How Delay in Granting Tax Exemptions Poses Serious Risk to Ghana’s Agric and Agribusiness Sector
Stakeholders in Ghana’s agricultural and agribusiness sector are worried that the unnecessary delay in granting tax exemptions on the sector commodities poses serious risk to the sector activities in the country.
According to the concerned stakeholders who are members of CropLife Ghana, Chamber of Agribusiness Ghana, Peasant Farmers Association of Ghana (PFAG), National Seed Trade Association of Ghana (NASTAG) and Ghana Rice Interprofessional Body (GRIB), the delay of Minister of Finance in granting tax exemptions for agricultural commodities as requested by Minister of Food and Agriculture is impacting negatively on their activities.
Addressing journalists in Accra, Anthony S.K. Morrison, CEO of Chamber of Agribusiness Ghana, the apex body of agriculture and agribusiness sector players in Ghana comprising agribusiness companies, national agriculture associations and farmer base organizations, lamented: “This delay has a dire consequence for the sector which is already fragile due to global price increases in agricultural machinery and agro-inputs leading to high cost of production and could further worsen the food security situation in the country going forward”.
It could recall that President of Ghana, Nana Addo Dankwa Akufo-Addo on 12th September 2022 assented to the Tax Exemptions Act 2022, Act 1083 which is meant to regulate the application of tax exemptions and create an exemptions regime for goods imported into the country.
While they lauded the attempts by the government to streamline tax exemptions and rake in more revenues to develop the country, agricultural goods and equipment are not included in the list of items exempted from import duties, he said.
“This decision by the government to specifically exclude agricultural goods in the list is shocking and contradicts the government’s own policy of transforming the economy through agricultural transformation.

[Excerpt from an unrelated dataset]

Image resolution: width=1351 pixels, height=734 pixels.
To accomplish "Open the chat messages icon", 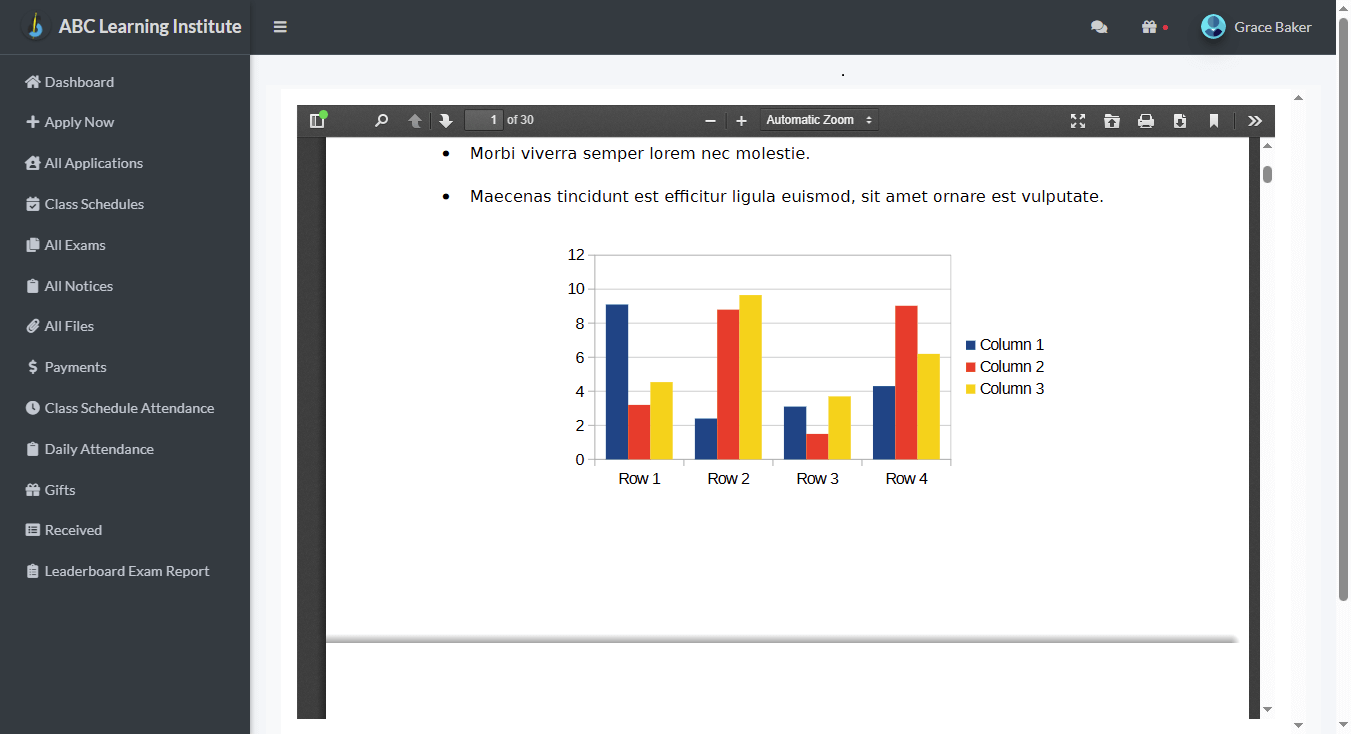I will tap(1099, 27).
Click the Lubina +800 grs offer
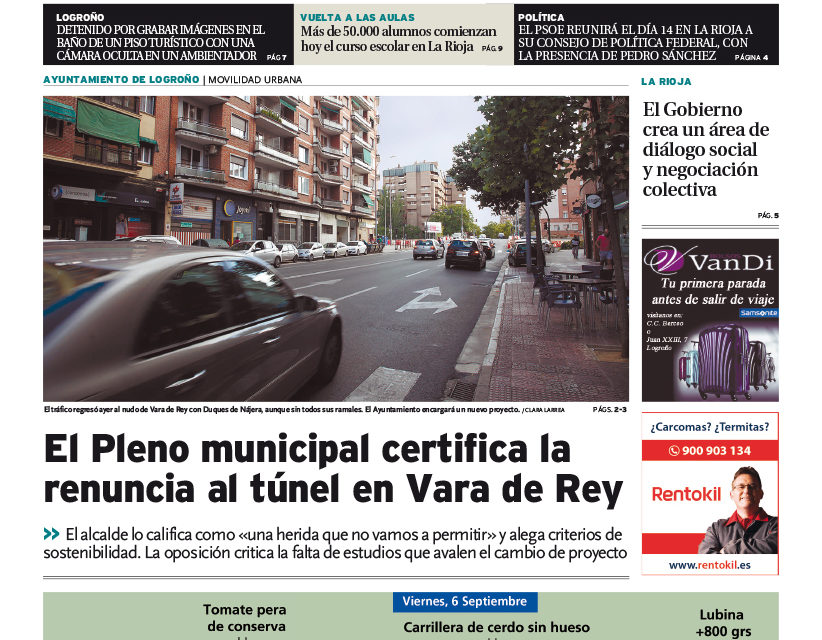The height and width of the screenshot is (640, 822). click(x=722, y=624)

Fortunately, to compensate for the omission, the Act allows the finance minister to grant industry-specific exemptions based on recommendations of a given sector Minister with Cabinet approval”.
Given the critical nature of agricultural and agribusiness activities in the country, on 10th January 2023, the Minister of Food and Agriculture applied for exemptions for agricultural commodities.
“Whiles we still await the decision of the finance Minister and government to grant the request, our clients and service providers have their goods currently locked up at the ports due to exorbitant charges slapped on them by way of import taxes”, Mr Morrison stated.
For instance; he said; “one of our service providers that has livestock vaccines valued at GHS 420,000 in import was asked to pay GHS 330,000 as it no longer attracted exemptions. Due to this, the company immediately halted the shipment and asked for an extension hoping that the Ministry of Finance would have granted the exemptions”.
This development has dire consequences for the sector which is already battling with high input and machinery cost partly attributed to the Russian-Ukraine conflict, high cost of shipment, depreciation of the cedi and high transport cost associated with high fuel prices.
On average, most farmers in 2022 produced at a loss, some had to scale down their production and others sought for alternative businesses due to high cost of production, Mr Morrison, flanked by other key stakeholders, told the journalists.
A situation leading to low food supply, high food prices contributing to record high inflation of over 54% in December 2022. This situation will be compounded if taxes are further imposed on agro-based products, they indicated.
Again, this action defeats government’s own efforts to anchor the country’s developmental agenda on agricultural transformation. The government is investing in input subsidies, extension services; research and market support systems and encouraging the youth and private investors to engage in agriculture.
The current situation will therefore be counterproductive to the government’s own efforts as high costs will scare investors from a sector that is already overburdened with risk and uncertainties.
Furthermore, Mr Morrison and his colleagues said most agro-based industries are shrinking, and others are folding up due to high cost of raw materials; government should rather be interested in policies and actions that reduces cost of doing business in the agricultural value chains rather than counterproductive policies like import duties on agro-products.
They therefore called on the Minister of Finance, as a matter of urgency, to speed up in granting the request by the Minister of Food and Agriculture and grant exemptions to the agricultural commodities as captured in the application letter.
This decision should be taken immediately without any further delay, as international prices of these goods might escalate if we continue to wait, they stressed.
The concerned stakeholders also called the government and Parliament to take a second and swift look at the Exemptions Act and take steps to amend and specifically include agricultural goods and equipment in the list of exemptions.
The decision to have agricultural commodities being considered as general goods and given discretion to a sector minister is a dangerous move which might not augur well for the sector, according to them.